## Given information:
___
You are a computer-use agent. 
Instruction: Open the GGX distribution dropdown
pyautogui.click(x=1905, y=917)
___
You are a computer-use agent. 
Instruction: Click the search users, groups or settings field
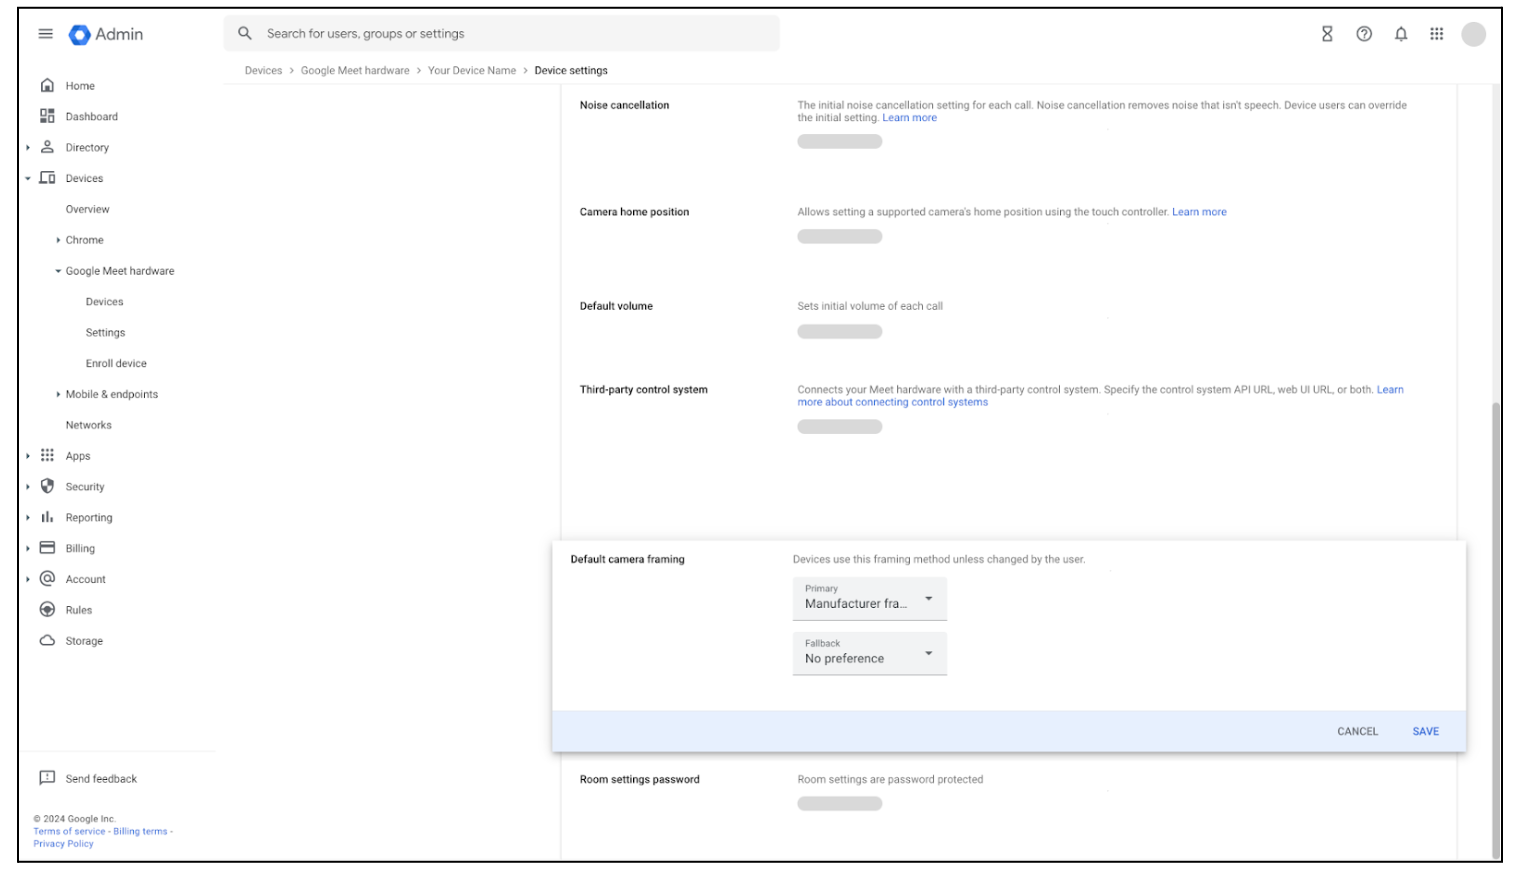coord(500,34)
___
List every line above that contains the string "Instruction", reproducing each one in full.

## The solution:
Instruction: Open the GGX distribution dropdown
Instruction: Click the search users, groups or settings field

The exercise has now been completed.